Flame Azalea Shrub – Rhododendron calendulaceum
The flame azalea shrub stands upright and features big, beautiful vase-shaped flowers. Measuring between six feet to 12 feet tall and wide, this shrub has bright green foliage and yellow, orange and red flowers that grow in large clusters. The non-fragrant flowers bloom right before or at the same time as the leaves, which will fade to a yellow or red color in the autumn. This deciduous, ornamental shrub grows natively in the low areas of the southern Appalachians, blooming in late spring. It is one of 16 species that are native to America, Japan and China. Many other related varieties have been cultivated.
The slow-growing flame azalea thrives best in acid, dry, and rocky soil. As a perennial, this shrub enjoys moist, well-drained soil in partial shade. It is one of the few plants that prefers shade to sun and thrives in such conditions. New plants require careful pruning to look their best as well as reduce disease issues and pest problems in the long run. The flame azalea does well in hardiness zones six to nine.

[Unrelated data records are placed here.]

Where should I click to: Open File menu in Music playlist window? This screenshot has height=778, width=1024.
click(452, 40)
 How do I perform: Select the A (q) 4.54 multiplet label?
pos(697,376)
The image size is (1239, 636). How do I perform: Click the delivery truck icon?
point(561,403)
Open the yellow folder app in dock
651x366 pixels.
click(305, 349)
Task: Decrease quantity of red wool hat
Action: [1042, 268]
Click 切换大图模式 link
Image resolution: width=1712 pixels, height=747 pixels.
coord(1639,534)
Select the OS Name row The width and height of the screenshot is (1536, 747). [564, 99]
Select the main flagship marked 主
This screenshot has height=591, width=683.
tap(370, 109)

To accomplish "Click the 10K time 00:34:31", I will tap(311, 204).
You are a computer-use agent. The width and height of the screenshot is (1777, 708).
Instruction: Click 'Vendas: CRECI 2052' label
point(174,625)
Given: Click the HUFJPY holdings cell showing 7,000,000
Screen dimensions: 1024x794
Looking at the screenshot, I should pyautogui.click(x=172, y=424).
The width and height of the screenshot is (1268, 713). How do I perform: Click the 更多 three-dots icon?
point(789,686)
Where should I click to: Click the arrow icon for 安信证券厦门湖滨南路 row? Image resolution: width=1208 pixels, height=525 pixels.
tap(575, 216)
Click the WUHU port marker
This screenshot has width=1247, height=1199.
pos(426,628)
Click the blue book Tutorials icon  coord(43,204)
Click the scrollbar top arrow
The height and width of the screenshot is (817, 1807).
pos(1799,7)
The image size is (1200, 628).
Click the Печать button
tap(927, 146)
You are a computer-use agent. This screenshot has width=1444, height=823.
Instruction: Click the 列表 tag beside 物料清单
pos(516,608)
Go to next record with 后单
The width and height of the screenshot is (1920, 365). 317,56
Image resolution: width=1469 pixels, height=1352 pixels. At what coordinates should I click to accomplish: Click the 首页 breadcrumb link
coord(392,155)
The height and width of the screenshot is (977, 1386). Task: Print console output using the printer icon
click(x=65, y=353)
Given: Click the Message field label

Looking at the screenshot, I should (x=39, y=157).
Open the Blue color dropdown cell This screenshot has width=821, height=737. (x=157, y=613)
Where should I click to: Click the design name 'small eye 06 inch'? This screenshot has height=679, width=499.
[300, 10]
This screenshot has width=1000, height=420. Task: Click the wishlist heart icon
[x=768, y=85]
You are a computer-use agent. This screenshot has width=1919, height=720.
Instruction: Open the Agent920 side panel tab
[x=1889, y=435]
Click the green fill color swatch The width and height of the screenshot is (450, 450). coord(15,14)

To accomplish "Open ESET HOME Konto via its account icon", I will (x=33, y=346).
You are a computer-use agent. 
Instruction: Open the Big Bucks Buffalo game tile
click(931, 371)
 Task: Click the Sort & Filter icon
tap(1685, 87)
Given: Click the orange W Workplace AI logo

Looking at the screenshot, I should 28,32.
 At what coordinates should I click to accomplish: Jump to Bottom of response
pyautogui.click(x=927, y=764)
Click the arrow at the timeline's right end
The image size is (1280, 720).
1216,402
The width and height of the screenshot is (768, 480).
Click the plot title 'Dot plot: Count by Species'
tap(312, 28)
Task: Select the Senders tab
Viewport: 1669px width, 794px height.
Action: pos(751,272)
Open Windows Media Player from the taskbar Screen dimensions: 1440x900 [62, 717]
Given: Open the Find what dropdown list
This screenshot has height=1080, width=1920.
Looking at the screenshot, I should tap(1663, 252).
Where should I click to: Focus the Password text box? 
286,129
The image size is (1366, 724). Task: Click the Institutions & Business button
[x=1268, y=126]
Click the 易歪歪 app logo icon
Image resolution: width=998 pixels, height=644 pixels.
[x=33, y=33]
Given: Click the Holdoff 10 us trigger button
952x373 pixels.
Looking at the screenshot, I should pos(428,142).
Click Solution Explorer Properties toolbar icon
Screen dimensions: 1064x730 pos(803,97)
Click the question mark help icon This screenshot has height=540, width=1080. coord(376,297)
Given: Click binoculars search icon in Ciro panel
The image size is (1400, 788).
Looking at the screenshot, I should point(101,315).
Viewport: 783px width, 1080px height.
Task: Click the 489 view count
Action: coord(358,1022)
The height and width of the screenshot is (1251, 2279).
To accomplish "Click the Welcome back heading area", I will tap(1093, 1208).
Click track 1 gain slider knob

Planting flame azaleas is best performed in the spring months but can also be done in fall. The flame azalea shrub is easy to grow in reasonable conditions, requiring very little, if any, fertilizing. With its shallow roots, this shrub can grow well under pine trees and in other shady areas. The leaves from the trees providing the shade actually provides all the fertilization, minerals and nutrients that the flame azalea requires.
Gardeners use the flame azalea for mass plantings, and many gardeners find that planting the shrubs in containers works well. Beautiful blooms last nearly two weeks, making the shrub a beautiful addition to any landscape. Flowers attract a wide variety of birds, beneficial insects and bumble bees to the area.